• _Given instruction_: Rewrite the records as a numbered list, leaving out blank lines, covering only everything from the line containing "Task: Click the 课程介绍 section heading" down to the line containing "Action: (x=555, y=375)".

=-=-=

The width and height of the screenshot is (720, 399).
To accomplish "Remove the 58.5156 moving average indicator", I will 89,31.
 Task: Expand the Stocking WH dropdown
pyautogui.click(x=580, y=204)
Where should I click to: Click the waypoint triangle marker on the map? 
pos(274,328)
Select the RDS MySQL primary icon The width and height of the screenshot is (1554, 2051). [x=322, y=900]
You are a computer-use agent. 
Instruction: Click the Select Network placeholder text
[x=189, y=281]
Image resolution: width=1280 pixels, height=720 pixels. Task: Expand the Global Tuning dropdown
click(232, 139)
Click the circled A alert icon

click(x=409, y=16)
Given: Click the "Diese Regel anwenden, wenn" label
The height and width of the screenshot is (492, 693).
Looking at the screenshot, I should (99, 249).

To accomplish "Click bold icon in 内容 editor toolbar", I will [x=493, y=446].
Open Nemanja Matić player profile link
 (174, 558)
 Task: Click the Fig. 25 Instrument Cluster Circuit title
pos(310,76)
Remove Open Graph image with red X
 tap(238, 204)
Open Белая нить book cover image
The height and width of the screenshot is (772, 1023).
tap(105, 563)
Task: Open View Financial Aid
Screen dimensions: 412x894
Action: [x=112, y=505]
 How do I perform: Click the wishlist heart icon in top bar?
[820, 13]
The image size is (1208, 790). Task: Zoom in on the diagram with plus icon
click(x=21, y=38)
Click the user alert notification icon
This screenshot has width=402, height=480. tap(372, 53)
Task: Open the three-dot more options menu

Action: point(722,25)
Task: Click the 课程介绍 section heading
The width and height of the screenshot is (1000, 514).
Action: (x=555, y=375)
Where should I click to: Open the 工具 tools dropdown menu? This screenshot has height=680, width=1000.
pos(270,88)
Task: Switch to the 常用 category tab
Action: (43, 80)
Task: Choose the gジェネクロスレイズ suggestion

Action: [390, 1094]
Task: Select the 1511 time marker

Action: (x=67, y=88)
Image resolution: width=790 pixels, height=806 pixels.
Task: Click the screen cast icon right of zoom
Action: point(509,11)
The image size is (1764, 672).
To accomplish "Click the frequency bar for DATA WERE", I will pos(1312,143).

=-=-=

• _Task solution_:
1. Task: Click the 课程介绍 section heading
2. The width and height of the screenshot is (1000, 514).
3. Action: (x=555, y=375)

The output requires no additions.